Saturday, December 11, 2010

A world of friends

Recently, I've had the pleasure of visiting a dear friend.  My, the years have changed us. I don't realize how much my appearance has changed until someone who hasn't seen me in a while tells me. I know Myrna was being kind in mentioning how much shorter my hair was from the last time she's seen me, and not mentioning my face looks fuller, or my tummy being rounder. She had to really look hard to recognize me.  Yes, a lot can happen in three years to a body.
This is Myrna, my friend.  She helped me through a very rough, emotional season in my life. She was volunteering as a Steven's Minister and I will never forget her making herself available on numerous occasions to compassionately listen as I vented, cried, and vented and cried some more.  I didn't think I needed that kind of help, but I set my hurt pride aside and gave this Steven's minister a try, and I found Myrna was just what I needed, God sent her to me.  She wasn't critical or pushy, just a friend who patiently listened no matter the hour, day or night. She put her own work aside, putting together a monthly local publication, to be my sounding board and caring shoulder for me to cry on when I desperately needed someone to vent my outbursts of pain and frustration while going through a divorce. She never was weary of hearing me, (or at least concealed that from me very well), as I needed to express my feelings to get past my emotional upheaval for the most part of a year.  Three years have passed since then.  I've healed, had my last cry and moved onward to better things in my life.  I learned immensely from that experience while wading through the muck and mire which I didn't want to be in, my life seemed to have turned on me and I couldn't do a thing about it... but just wait. The pain, the devastation that cut so deeply into my heart, does ease and lighten.  Each day I gradually became myself again, becoming stronger on my knees earnestly praying and trusting God for guidance, wisdom and grace. God answered my prayers quickly, because the tears that used to swell up in my eyes and pour down my face, now seem like a distant memory.  I waded  through that muck and mire to the other side, and thank God, it's good. I'm all the better and I'm just fine from the experience.  Looking back, I see God was right with me, even while I was hurting.  God has always provided everything  I've needed right on time. My shattered heart has mended (I never that it would be possible, but it has), and smiles and laughter have returned.  I had lost track of Myra for a while, and it was so nice to reconnect and visit with her.  She allowed me to take this photo of her. Seeing her that day, just before Thanksgiving, felt just like we used to visit. Only this time, both our faces had big smiles.

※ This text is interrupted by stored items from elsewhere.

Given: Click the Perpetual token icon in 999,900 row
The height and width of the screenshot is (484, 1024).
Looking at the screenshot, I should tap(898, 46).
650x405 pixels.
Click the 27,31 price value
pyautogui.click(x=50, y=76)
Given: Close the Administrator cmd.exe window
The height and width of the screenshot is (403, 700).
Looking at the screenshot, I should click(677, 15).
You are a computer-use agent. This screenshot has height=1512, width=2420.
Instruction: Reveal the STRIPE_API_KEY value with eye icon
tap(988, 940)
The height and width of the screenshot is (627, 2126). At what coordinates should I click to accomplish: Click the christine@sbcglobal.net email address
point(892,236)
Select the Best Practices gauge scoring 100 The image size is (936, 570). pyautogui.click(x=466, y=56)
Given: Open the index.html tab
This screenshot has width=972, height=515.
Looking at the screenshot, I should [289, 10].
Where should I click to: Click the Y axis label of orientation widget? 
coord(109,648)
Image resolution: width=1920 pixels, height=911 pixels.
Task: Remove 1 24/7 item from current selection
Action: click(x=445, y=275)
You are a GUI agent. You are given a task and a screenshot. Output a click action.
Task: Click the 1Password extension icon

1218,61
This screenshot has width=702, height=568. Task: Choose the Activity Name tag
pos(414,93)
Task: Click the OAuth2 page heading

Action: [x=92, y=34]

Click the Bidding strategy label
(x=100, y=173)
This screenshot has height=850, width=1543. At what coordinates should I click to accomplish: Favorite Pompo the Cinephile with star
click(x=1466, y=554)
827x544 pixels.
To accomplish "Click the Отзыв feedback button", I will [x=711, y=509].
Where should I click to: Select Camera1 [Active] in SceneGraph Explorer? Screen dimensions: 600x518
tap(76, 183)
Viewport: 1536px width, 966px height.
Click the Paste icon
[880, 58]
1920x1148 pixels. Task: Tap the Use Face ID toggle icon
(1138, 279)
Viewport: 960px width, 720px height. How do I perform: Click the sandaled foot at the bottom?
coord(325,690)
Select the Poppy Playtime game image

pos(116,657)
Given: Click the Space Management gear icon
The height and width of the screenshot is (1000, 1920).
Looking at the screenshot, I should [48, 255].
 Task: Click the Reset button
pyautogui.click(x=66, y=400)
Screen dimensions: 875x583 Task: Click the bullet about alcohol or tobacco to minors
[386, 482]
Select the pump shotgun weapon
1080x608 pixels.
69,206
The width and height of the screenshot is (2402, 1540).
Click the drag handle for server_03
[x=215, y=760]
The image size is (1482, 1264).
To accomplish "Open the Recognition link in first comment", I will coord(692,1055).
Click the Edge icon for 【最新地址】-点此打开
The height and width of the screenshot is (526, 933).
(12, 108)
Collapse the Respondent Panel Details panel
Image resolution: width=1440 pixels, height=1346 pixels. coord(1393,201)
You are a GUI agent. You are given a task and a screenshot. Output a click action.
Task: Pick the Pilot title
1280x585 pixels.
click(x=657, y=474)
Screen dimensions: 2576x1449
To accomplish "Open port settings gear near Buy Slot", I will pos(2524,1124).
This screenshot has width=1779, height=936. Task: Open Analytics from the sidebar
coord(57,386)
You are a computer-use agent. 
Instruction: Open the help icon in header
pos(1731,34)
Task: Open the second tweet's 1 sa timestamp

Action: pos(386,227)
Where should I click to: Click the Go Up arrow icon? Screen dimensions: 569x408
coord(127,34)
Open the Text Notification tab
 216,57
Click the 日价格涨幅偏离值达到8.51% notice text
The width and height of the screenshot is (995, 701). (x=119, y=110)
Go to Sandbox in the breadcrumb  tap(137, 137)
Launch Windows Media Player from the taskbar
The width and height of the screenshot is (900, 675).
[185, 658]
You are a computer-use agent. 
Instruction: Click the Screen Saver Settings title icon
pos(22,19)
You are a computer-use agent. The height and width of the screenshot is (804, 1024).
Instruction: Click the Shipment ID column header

Look at that smile- a beautiful friend
  
I have many dear friends I wish I could see more often. Sadly, family, work, life, or separation of miles poses limits for keeping in touch more than I'd like.  Ah, great memories with my best-est of friends from high school, the Marines, college, my practice, and with those I've met in church.  My life is beaming with friends from every turn and chapter in my life.  Let me tell you one thing about real friends-when we meet, just as I recently met Myrna after not seeing her for three years, it's as if no years had passed at all. The only evidence that years had past is seeing how our bodies have changed. But on the inside, we still have that connection as friends. It's special and the passage of time doesn't touch that one bit with true friends. Thank God for friends who've held my hand and prayed with and for me through some pretty trying times, and the best part is they're there laughing and smiling with me in the good times. That's exactly how God is- faithful all the time. I thank Him for my world of friends.